◆ PASSAGE PROVIDED
This will lower the pressure, because if any molecule is about to hit the container wall, it gets pulled backwards $-$ and thus slowed $-$ due to the attraction of the other molecules behind it. But for high temperature this effect is negligible, because they can't be slowed down so easily.

Now lets come to the calculation using Kay's rule:

Since you only have one liquid component, you don't need Roult's Law to calculate the vapor pressure for a mixture of liquids.

1.) You need to find the values for the critical temperatures and critical pressures for your components (gases and water vapor).

2.) You need to know the relative amounts of each substance: $$y_i = \frac{n_i}{n_m}$$

$n_i$... amount of a specific component [mol]

$n_m$... total amount of substance of the mixture [mol]

3.) Calculate the pseudo-critical temperature and pressure: $$T_c' = y_1 \times T_{c1} + y_2 \times T_{c2} + y_3 \times T_{c3} $$

$$P_c' = y_1\times P_{c1} +y_2\times P_{c2} +y_3\times P_{c3}$$

$T_c$... critical temperature of a specific component [K]

$P_c$... critical pressure of a specific component [Pa]

4.) calculate the pseudo-reduced values for T and the volume: $$T_r = T / T_c'$$ $$v_r' = V / (R \times T_c' / P_c')$$

$T$... temperature in the container

$V$... volume of the gas phase [m$^3$]

$R$... universal gas constant = 8.314 J/(K mol)

◆ PROBLEMS TO WORK ON
1. In the passage on Kay's rule, what value is given for the universal gas constant?
2. Reproduce everything in the passage on Kay's rule from "Now lets come" down to "mixture of liquids.".

[Click-target data]
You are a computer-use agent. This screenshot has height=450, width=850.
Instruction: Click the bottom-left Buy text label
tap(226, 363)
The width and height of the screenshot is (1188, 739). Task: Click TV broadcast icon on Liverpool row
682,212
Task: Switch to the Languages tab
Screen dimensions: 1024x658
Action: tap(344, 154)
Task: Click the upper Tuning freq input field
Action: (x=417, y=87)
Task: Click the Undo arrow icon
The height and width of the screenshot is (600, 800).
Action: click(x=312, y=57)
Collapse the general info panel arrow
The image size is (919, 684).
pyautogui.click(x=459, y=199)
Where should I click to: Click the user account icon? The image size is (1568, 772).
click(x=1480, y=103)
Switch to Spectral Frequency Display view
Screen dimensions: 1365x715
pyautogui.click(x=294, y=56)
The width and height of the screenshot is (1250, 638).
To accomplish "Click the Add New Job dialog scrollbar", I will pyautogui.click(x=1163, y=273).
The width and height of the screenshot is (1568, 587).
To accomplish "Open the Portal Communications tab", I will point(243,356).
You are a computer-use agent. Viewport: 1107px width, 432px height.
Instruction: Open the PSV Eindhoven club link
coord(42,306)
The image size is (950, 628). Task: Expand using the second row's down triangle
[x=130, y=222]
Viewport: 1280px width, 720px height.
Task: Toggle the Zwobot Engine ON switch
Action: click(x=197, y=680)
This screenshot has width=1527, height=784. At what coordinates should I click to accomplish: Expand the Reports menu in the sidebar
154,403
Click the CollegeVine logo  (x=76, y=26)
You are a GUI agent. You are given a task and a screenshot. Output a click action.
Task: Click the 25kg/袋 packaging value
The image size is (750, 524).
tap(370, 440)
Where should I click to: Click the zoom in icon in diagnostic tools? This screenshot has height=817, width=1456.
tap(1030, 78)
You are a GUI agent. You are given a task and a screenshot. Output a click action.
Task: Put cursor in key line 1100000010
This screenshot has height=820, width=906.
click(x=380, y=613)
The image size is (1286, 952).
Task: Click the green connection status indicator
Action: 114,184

◆ THE ANSWERS
1. 8.314 J/(K mol)

2.
Now lets come to the calculation using Kay's rule:

Since you only have one liquid component, you don't need Roult's Law to calculate the vapor pressure for a mixture of liquids.